Tiba-tiba Senopati Puspanidra berteriak. "Berhenti, pertandingan dianggap cukup" kata-kata Senopati Puspanidra penuh wibawa sehingga membuat kedua kubu yang sedang bertarung menghentikan pertandingan. Rupanya Senopati Puspanidra tidak ingin para peserta pertandingan menjadi terluka parah. Meskipun agak kecewa baik Bhadrika maupun Ghazaar bisa menerima keputusan dari Senopati Puspanidra selaku ketua pengarah kegiatan pertandingan. Merekapun segera menuju ke tenda masing-masing untuk diobati. "Pertandingan selanjutnya dalah pertandingan silat berpasangan, silahkan masing-masing kubu mengajukan jagonya" perintah senopati Puspanidra dengan tegas. Pancaka dan adik seperguruannya yang bernama Hapsari yang berjuluk pendekar muda dari lereng gunung Wilis meloncat memasuki arena pertandingan. Tidak mau kalah Abiyasa dan Indraswari juga melompat ketengah arena pertandingan. Penontonpun bersorak-sorai memberi semangat pada jagoannya masing-masing.
"Bersiap-siaplah Kisanak menghadapi kami berdua, kalau takut mundurlah, kami tidak ingin melukai pendekar yang tidak siap bertarung" ujar Pancaka dengan penuh percaya diri. Abiyasa dan Indraswari menghela napas. "Hmm, percaya diri sekali para pendekar muda dari gunung wilis ini, aku harus berhati-hati" kata batin Indraswari. "Terimakasih Kisanak atas nasihatnya, tapi tenanglah, kami berdua sudah berlatih dengan keras. Semoga kami tidak mengecewakan kalian berdua" jawab Abiyasa dengan tenang. "Baiklah kalau begitu, kami tidak segan-segan lagi untuk menyerang kalian, bersiaplah" kata Pancaka sambil memberi isyarat kepada adik seperguruannya Hapsari untuk bersiap-siap.
Tidak berapa lama kemudian masing-masing petarung sudah mempersiapkan diri. Pancaka langsung meloncat menyerang Abiyasa, begitu pula Hapsari langsung meloncat menyerang Indraswari. Pancaka menyerang Abiyasa dengan begitu bernapsu.

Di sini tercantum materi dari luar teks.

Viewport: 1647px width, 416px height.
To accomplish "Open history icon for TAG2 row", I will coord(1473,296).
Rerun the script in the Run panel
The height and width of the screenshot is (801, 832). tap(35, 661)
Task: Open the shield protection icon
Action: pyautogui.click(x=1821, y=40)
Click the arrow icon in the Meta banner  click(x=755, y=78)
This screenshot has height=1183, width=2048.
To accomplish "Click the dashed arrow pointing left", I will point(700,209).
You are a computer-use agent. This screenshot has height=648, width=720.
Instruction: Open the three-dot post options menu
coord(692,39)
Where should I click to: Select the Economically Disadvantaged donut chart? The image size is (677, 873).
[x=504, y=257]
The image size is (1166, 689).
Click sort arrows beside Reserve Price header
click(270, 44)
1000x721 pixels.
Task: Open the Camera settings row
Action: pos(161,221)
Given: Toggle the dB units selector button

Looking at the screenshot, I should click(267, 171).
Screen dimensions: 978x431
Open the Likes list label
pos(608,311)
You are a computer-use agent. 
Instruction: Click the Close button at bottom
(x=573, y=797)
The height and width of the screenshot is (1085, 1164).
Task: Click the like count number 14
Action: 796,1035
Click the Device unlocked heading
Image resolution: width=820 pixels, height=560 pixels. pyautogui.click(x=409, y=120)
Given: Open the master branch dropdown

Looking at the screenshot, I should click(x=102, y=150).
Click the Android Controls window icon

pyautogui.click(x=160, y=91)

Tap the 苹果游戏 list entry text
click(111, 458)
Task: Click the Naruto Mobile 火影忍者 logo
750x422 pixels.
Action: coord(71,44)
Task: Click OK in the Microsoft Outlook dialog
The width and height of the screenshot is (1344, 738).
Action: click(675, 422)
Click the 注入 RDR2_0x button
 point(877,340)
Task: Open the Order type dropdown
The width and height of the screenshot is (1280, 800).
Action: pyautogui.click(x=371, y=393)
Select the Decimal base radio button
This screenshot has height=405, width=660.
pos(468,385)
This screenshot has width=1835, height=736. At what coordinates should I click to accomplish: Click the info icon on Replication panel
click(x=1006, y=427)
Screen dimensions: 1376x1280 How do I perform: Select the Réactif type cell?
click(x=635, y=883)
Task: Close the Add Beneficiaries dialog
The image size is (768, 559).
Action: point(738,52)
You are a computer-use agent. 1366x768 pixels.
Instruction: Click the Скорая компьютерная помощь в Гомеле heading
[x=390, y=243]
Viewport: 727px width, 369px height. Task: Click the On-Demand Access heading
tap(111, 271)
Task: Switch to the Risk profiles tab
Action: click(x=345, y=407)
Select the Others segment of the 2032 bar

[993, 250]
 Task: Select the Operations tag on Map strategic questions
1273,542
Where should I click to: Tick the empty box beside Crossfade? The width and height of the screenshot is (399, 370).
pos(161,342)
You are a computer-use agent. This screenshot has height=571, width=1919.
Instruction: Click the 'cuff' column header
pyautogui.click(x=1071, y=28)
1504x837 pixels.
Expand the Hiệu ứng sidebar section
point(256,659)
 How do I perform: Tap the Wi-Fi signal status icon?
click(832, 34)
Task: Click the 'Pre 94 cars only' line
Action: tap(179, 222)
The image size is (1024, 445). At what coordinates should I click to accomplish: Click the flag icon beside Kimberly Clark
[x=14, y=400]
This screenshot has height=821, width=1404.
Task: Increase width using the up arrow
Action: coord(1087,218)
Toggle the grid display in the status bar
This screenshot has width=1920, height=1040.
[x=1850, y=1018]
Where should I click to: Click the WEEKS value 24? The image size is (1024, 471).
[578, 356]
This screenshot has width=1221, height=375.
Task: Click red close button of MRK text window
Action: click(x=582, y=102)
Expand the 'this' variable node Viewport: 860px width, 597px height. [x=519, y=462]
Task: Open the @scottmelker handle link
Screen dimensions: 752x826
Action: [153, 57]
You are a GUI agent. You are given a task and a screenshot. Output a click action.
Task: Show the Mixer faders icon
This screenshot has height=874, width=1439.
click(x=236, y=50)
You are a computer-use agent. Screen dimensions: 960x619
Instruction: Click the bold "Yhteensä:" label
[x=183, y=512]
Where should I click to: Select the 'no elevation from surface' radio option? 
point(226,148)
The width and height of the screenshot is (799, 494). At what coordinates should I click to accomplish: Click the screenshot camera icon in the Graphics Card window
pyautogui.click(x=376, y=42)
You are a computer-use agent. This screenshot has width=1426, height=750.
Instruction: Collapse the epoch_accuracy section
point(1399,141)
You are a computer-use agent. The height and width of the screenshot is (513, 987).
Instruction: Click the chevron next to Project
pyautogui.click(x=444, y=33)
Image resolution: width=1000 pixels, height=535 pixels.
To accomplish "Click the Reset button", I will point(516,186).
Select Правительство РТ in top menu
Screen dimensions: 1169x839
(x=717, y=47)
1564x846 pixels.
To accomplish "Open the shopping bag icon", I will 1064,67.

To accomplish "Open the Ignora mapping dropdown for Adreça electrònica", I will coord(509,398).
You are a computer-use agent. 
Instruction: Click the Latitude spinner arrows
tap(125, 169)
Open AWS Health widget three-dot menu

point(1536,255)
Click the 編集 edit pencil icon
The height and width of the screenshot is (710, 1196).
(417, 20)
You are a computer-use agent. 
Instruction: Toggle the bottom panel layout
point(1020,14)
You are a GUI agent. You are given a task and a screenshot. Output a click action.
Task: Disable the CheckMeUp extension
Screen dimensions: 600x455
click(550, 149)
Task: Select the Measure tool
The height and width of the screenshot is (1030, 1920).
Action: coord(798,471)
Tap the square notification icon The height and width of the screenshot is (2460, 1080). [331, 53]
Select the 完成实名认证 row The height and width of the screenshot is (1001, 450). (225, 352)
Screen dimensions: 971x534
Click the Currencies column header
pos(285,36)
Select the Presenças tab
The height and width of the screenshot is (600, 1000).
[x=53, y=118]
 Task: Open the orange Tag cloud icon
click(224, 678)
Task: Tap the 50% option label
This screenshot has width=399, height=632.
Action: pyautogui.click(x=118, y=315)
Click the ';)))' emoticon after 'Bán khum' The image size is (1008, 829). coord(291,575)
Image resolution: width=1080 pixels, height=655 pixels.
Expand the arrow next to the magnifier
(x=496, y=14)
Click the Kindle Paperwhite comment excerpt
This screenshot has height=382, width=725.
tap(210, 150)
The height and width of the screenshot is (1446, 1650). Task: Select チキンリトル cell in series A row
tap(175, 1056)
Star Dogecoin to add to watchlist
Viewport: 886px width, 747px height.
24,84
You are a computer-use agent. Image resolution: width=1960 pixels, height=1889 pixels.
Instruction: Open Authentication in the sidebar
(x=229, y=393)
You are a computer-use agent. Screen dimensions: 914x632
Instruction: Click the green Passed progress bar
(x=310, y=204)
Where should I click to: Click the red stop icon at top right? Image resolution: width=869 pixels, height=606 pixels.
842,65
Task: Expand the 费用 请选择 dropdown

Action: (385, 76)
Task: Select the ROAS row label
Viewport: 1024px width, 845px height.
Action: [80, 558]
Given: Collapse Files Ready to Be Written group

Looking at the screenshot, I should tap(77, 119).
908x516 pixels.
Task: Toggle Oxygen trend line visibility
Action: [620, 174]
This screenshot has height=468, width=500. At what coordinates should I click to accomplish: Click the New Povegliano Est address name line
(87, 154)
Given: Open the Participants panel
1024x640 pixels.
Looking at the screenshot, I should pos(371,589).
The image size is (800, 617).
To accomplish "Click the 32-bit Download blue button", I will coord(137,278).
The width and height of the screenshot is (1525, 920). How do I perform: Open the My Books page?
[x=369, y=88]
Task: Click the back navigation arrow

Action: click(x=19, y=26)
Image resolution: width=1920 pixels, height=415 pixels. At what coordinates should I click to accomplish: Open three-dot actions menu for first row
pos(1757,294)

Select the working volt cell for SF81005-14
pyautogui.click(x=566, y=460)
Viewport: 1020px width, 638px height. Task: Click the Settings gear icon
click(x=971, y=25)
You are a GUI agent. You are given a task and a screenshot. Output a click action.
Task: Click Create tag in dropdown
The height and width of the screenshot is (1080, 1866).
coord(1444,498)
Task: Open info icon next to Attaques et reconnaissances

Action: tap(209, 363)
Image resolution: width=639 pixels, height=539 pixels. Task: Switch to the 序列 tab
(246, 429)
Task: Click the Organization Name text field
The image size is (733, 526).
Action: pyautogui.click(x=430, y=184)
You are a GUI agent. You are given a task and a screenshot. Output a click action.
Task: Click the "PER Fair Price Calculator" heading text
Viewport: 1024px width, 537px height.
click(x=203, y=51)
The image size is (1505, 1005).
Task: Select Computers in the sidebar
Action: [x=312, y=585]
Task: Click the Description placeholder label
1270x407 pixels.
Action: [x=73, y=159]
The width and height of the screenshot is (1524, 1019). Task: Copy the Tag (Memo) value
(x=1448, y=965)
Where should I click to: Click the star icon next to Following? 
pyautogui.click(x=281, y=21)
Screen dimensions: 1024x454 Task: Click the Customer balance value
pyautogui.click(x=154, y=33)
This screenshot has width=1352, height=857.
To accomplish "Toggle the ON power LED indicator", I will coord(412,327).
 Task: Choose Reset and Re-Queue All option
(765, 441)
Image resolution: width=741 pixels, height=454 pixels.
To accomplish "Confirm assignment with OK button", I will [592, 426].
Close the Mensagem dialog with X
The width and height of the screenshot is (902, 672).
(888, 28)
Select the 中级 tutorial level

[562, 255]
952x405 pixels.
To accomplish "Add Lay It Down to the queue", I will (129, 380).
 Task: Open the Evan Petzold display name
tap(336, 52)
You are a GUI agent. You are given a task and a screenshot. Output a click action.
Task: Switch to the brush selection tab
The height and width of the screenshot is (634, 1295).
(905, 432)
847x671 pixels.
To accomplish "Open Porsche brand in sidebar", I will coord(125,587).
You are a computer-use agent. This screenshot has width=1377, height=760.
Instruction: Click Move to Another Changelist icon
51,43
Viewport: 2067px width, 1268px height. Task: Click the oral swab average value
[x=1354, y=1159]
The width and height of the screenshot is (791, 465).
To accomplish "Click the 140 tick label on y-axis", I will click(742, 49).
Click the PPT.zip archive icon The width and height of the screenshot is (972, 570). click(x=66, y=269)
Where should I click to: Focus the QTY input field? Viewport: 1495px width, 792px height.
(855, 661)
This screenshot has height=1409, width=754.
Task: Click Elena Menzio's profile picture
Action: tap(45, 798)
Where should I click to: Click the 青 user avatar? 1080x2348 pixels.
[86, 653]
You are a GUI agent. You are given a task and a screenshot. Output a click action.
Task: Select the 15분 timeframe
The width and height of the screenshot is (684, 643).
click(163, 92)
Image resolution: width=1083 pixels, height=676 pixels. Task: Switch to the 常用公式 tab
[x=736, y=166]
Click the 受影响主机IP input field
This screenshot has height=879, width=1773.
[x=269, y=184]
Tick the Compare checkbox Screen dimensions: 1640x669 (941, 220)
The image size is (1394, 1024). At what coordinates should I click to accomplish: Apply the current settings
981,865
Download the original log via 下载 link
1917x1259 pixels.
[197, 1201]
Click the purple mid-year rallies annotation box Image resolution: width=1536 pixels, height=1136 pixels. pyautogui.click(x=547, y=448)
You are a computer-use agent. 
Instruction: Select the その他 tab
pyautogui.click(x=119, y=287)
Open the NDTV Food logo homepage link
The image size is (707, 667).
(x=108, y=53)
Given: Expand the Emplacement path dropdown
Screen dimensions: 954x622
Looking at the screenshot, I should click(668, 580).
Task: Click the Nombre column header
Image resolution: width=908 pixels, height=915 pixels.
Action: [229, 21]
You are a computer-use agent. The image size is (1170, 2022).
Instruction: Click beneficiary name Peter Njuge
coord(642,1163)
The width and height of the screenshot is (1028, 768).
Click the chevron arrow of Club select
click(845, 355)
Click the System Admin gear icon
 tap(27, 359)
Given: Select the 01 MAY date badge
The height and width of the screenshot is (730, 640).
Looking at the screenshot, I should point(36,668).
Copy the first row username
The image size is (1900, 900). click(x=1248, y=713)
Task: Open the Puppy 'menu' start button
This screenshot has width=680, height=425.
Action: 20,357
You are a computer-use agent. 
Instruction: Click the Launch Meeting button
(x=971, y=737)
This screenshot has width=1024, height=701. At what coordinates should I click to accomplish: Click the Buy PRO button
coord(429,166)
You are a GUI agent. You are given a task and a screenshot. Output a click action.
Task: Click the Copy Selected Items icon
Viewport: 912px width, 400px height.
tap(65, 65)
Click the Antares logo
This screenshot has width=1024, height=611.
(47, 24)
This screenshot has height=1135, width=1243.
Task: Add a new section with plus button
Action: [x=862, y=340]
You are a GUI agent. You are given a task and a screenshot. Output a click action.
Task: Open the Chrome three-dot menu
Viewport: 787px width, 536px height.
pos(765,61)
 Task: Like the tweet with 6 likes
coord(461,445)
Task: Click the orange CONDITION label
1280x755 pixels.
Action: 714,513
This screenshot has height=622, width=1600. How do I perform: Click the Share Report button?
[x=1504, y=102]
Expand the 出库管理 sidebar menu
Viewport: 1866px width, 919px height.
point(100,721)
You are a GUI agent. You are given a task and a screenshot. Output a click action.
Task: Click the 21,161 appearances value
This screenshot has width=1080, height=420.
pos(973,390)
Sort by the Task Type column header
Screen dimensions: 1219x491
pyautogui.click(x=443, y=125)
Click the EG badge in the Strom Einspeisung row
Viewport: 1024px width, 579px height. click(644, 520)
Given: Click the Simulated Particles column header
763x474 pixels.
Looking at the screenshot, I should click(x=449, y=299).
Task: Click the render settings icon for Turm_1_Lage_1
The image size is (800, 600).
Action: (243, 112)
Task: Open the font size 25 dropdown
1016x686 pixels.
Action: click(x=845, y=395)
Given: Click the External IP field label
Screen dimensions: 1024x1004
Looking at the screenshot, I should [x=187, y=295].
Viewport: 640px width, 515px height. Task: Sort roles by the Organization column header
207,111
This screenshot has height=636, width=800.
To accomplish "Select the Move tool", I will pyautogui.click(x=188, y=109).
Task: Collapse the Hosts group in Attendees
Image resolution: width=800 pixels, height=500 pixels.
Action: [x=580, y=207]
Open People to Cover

Pancaka berusaha memukul, menendang ataupun menjegal kaki Abiyasa. Serangannya datang silih berganti. Namun Abiyasa dengan tenangnya menghindari setiap serangan dari Pancaka. Bahkan, dengan lincahnya, Abiyasa, beberapa kali berbalik menyerang Pancaka. Pancakapun semakin gusar karena setiap serangannya tidak menemui sasaran. Iapun memberi isyarat kepada Hapsari. Serempak keduanyapun meloncat kebelakang. Mengetahui hal ini, Abiyasa dan Indraswaripun turut meloncat kebelakang. Mereka berdua menunggu apa yang akan dilakukan oleh pendekar muda dari gunung wilis itu.
"Aku akui Kisanak, kalian berdua sungguh hebat bisa menandingi kami. Sekarang bersiaplah untuk adu senjata dengan kami" kata Pancaka. Iapun segera mengeluarkan pedang bermotif rajawali dari sarungnya diikuti Hapsari yang juga mengeluarkan pedang bermotif rajawali dari saringnya. Adinatapun terkejut. "Hemm, jurus pedang rajawali yang sudah lama menghilang dari dunia persilatan" batinnya. "Baiklah tuan, kami akan melayani jurus pedang kalian" jawab Abiyasa dengan tenang. Abiyasapun segera mengeluarkan tombak pendek senjata andalan perguruan tebing breksi yang terbuat dari kayu sonokeling yang ujungnya terdapat mata pisau yang sangat tajam. Indraswaripun mengeluarkan sepasang pedang tipis ciri khas perguruan harimau merapi. "Berhati-hatilah Abiyasa, Indraswari, jurus pedang rajawali tidak bisa dianggap remeh" teriak Adinata mengingatkan. "Baiik kakang" jawab Abiyasa dan Indraswari serempak. Mereka berduapun terkejut dan menjadi salah tingkah. Indraswaripun jadi tertunduk tersipu malu. Para tetua perguruan harimau merapipun cuma tersenyum menyaksikan tingkah polah kedua anak muda itu.